Segment Start: Data extracts
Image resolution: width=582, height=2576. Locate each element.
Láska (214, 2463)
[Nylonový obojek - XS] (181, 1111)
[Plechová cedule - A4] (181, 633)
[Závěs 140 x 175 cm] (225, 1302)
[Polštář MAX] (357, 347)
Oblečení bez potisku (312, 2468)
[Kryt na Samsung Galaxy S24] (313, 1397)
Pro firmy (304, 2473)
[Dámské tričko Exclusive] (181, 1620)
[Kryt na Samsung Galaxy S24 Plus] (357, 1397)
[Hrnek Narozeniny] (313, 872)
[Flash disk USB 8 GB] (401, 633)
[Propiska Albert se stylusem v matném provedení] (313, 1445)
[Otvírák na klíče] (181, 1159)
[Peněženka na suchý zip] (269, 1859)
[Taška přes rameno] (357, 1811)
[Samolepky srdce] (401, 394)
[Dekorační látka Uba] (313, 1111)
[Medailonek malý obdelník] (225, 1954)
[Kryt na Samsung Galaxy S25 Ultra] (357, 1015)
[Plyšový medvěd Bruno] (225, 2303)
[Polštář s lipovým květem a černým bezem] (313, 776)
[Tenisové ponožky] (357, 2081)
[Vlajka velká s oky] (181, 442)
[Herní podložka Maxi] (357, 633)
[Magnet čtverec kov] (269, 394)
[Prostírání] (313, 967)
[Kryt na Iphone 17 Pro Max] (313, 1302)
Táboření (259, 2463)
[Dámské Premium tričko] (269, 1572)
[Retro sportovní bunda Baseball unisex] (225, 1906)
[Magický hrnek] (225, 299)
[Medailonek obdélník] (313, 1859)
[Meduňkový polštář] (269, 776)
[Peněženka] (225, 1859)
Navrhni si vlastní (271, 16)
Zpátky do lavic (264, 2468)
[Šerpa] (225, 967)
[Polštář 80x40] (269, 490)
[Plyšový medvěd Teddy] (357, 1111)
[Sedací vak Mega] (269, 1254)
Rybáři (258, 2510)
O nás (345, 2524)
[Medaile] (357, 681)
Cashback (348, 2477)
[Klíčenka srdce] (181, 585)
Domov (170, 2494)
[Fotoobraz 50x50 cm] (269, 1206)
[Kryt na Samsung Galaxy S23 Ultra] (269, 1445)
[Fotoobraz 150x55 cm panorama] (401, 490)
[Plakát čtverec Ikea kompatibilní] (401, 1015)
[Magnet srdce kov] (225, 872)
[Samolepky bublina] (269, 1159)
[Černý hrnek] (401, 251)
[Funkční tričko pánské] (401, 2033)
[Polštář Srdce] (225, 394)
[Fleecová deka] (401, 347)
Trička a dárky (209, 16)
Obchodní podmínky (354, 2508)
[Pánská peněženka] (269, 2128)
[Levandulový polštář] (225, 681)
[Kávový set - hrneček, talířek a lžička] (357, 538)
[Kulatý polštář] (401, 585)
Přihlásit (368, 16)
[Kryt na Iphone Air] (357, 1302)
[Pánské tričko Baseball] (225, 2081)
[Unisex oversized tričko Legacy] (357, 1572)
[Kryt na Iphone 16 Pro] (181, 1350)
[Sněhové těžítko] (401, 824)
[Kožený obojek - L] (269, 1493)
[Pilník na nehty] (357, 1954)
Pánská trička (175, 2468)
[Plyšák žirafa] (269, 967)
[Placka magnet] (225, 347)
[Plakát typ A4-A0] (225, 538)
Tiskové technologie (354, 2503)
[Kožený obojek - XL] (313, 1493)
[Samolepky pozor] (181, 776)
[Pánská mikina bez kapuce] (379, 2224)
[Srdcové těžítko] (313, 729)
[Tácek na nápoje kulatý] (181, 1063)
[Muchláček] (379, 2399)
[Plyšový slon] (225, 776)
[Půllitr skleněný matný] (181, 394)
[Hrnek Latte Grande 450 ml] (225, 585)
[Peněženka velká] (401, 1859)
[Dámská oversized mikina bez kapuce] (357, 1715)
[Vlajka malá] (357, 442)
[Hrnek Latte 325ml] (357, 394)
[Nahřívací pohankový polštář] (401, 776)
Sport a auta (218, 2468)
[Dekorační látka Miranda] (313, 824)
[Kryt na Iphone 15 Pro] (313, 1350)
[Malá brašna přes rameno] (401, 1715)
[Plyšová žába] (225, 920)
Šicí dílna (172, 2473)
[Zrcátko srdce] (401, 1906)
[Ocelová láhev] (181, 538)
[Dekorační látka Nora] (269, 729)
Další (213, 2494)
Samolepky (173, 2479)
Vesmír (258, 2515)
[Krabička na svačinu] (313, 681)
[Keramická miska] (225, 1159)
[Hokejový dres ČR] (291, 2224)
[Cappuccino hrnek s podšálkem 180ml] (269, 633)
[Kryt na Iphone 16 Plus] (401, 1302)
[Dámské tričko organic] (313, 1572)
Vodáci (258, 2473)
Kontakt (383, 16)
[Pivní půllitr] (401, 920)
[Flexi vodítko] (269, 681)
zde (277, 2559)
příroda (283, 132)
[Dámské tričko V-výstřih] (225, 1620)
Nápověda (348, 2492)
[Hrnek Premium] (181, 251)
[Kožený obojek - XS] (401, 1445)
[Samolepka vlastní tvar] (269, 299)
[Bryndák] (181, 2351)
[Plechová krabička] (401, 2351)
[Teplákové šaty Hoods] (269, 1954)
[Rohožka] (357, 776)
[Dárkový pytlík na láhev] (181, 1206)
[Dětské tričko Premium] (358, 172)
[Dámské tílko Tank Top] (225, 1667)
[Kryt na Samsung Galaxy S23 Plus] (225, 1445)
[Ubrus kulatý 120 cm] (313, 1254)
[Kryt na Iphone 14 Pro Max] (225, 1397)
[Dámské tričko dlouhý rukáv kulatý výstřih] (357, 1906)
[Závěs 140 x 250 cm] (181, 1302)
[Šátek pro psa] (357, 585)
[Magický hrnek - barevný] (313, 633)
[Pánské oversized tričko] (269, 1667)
Segment End: Data extracts
Problem: Please filter the entries for the word "přes" and copy the lines that have it.

Response to the task:
[Taška přes rameno] (357, 1811)
[Malá brašna přes rameno] (401, 1715)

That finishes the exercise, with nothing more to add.